Now, let’s think of the scenario where the client-side is secure, but the server-side lacks security. For example, our API has a GET endpoint called /car
and it receives an id
query parameter to get a specific car record. The id
‘s data type is a number. Unfortunately, the API doesn’t validate the id
parameter and also doesn’t parameterize its value, but instead, it directly concatenates the id
value in the following SQL script. For the purpose of this example, we are going to say that the id
value is 1.
SELECT * FROM Cars
WHERE CAR_ID = 1
Here, it doesn’t seem to be a major risk. However, someone with basic SQL knowledge will know this is a case of SQL injection. Let’s change the value of id
to 1 or CAR_ID != 1
, making our SQL script look like the following:
SELECT * FROM Cars
WHERE CAR_ID = 1 or CAR_ID != 1
Now, our query will return all of the car records, and if the user is not supposed to have access to cars he didn’t create then a hacker will now have full access to the list of cars available in the database.

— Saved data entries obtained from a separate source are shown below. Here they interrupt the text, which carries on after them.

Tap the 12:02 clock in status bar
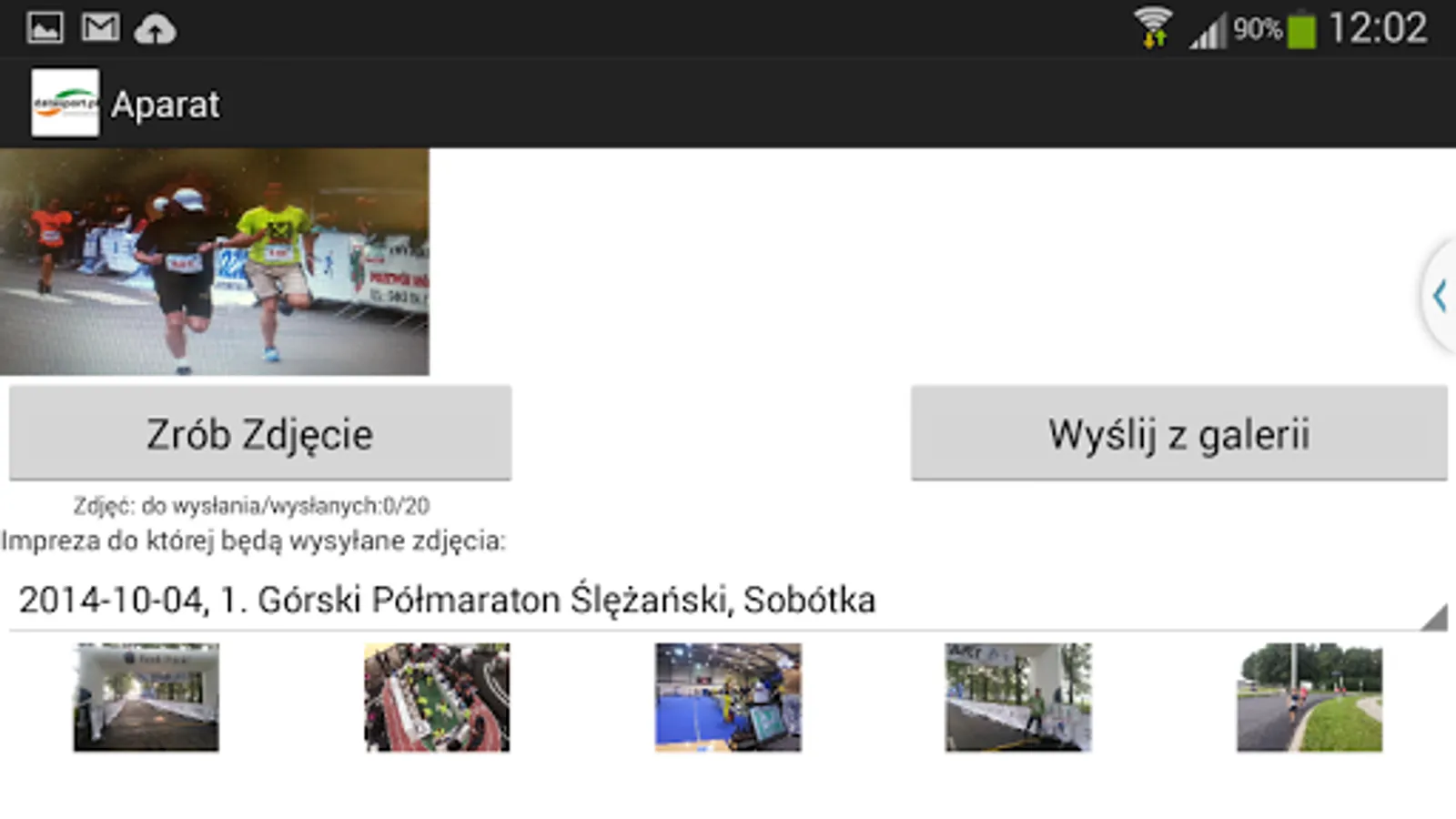The image size is (1456, 819). coord(1378,28)
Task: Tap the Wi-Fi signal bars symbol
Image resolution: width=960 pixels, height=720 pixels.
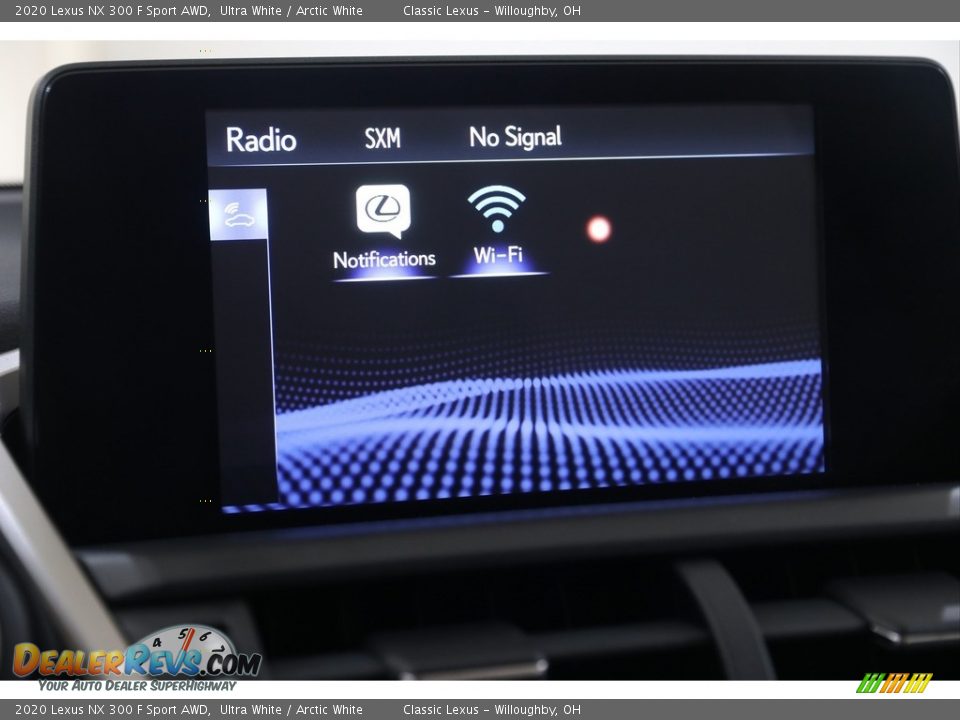Action: coord(500,207)
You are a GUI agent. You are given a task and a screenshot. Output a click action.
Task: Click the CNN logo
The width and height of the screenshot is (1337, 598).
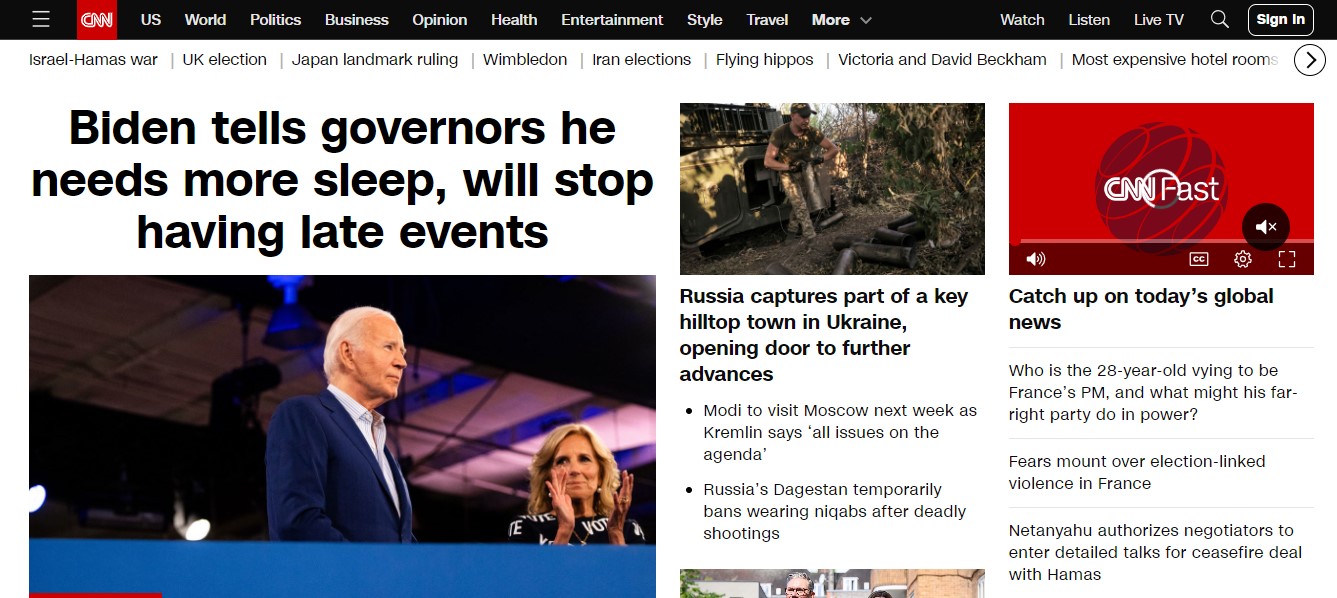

Therefore, making the assumption that making one side (the server-side or the client-side) more secure than the other is not a good justification to make the other end less secure. As software development security practices evolve, hacking practices do the same. There are smart people out there with malicious intentions who always come up with innovative ways to break into a system.